Restricted males were born small (-17%; P < 0.0001) but caught up by 6 months. Consumption of a HFD increased body weight from 3 months (+8%), irrespective of birth weight. HFD males had increased basal insulin (+111%; P < 0.0001) with no changes in basal glucose, irrespective of birth weight. Similarly, HFD males had increased insulin area under the curve (AUC; +76%; P < 0.0001) and first phase insulin secretion (+74%; P = 0.002) during IPGTT despite no changes in glucose AUC which was irrespective of birth weight. Homeostatic model assessment of insulin resistance (HOMA-IR) was increased in HFD males (+111%; P = 0.001) which was irrespective of birth weight. Glucose AUC following an IC was increased in Restricted males on a HFD (+14%; P = 0.03) compared to their Chow-fed counterparts indicating insulin resistance.
Restricted males had a higher VO2 (+15%; P < 0.0001) and VCO2 (+18%; P < 0.0001) compared to their Control counterparts irrespective of diet, during the dark cycle. Interestingly, Restricted males produced more heat (+10%; P = 0.001) during the dark cycle irrespective of diet compared to their Control counterparts which was independent of their activity. Specifically, Restricted males performed less stereotypy movements (such as grooming and scratching) on both diets compared to Control counterparts (-18%; P = 0.027). A HFD reduced VO2 (-8%; P = 0.006) and VCO2 (-16%; P < 0.0001), irrespective of birth weight. Stereotypy was additionally reduced with HFD (-22%; P = 0.008), irrespective of birth weight. However, there were no changes in rearing or jumping movements in Control and Restricted offspring on either diet.

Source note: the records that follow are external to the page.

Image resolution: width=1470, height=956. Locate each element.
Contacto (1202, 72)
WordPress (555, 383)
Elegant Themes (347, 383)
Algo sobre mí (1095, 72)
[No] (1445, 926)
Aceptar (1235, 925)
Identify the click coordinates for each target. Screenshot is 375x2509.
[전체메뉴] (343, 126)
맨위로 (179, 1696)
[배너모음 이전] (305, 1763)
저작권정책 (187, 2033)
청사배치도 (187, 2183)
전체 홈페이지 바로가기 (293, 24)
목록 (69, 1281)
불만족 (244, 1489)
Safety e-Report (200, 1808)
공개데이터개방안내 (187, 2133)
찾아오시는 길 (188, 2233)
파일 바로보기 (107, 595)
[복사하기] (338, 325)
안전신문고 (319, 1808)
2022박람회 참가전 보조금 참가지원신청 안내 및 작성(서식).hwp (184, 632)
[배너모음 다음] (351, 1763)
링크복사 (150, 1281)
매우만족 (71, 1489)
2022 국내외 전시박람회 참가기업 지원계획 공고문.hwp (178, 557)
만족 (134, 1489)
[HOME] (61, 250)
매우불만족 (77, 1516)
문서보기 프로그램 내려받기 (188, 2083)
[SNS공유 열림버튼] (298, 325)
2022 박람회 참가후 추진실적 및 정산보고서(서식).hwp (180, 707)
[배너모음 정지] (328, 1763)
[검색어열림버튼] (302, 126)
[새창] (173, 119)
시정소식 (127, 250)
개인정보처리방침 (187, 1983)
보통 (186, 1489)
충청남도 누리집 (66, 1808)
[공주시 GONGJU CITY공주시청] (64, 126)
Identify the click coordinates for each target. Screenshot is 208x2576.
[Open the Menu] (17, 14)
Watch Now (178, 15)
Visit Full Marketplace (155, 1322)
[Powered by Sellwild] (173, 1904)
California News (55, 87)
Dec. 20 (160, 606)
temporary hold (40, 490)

These data suggest that growth restricted male rats, whose body weight caught up to Controls, have an increased resting metabolic rate despite being less active which may be protecting them from developing glucose intolerance and insulin resistance on a Chow diet. However, consumption of a HFD leads to altered insulin profile in male rats irrespective of their birth weight, which is suggestive of insulin resistance. Thus, a HFD results in insulin resistance which is not further exacerbated by low birth weight in this cohort. It is possible that aging these animals further or challenging them with a HFD with more enegry from fat may promote metabolic dysfunction.